::: DATA FOR PROCESSING

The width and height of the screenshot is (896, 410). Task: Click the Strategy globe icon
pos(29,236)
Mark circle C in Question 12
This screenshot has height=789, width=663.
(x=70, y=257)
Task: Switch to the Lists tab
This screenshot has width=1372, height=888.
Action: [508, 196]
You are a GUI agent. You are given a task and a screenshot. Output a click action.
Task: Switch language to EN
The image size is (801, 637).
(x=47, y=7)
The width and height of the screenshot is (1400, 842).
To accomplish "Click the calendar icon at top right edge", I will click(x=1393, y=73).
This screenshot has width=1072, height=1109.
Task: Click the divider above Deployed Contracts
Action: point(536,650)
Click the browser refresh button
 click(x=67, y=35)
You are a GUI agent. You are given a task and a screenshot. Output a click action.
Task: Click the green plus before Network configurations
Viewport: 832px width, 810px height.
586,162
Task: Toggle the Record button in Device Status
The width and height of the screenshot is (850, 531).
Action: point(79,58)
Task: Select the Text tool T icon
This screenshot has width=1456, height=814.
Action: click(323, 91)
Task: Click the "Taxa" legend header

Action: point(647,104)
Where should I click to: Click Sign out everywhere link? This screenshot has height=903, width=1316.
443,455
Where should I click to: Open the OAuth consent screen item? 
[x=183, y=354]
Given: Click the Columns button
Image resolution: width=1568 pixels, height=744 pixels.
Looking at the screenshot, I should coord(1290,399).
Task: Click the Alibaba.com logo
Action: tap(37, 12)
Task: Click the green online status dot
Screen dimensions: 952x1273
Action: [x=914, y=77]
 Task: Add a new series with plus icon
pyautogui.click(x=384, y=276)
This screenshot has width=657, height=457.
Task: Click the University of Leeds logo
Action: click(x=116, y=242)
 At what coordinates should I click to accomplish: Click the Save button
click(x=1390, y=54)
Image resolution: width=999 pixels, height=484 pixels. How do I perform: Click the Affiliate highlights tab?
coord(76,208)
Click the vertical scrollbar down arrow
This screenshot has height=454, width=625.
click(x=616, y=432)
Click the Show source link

::::::

# EXERCISE OBJECTIVE
Once you find the string "green" in a line of the records, copy that line.

# TASK OUTPUT
Task: Click the green plus before Network configurations
Task: Click the green online status dot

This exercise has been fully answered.